What is needed
Find the line that contains "The width and height of the screenshot is (644, 491).", then repeat it and each line after it to the end of the records, exactly.

....................

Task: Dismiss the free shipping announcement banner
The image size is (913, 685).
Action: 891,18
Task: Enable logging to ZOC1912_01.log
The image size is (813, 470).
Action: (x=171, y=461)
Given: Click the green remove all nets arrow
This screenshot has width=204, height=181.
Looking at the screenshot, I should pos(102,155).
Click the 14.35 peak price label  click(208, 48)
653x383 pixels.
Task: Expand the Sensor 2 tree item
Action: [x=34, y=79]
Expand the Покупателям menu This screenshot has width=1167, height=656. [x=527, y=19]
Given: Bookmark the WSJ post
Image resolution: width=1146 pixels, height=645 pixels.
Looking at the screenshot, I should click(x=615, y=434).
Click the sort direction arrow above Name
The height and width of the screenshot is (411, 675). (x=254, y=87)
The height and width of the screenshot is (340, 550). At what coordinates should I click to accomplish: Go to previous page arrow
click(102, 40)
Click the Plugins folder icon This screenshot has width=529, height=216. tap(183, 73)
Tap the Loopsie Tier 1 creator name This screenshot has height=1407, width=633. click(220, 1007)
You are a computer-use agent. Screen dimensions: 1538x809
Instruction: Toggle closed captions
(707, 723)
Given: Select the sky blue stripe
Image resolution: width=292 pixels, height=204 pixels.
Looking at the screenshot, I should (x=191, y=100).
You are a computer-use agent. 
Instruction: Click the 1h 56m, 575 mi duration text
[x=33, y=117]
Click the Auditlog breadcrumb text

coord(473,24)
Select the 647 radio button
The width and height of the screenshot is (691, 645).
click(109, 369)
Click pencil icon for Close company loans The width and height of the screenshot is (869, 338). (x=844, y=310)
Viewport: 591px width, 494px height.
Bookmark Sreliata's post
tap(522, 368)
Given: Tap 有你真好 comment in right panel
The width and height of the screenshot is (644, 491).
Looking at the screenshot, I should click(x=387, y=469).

....................

Completed exercise
The width and height of the screenshot is (644, 491).
Looking at the screenshot, I should click(x=387, y=469).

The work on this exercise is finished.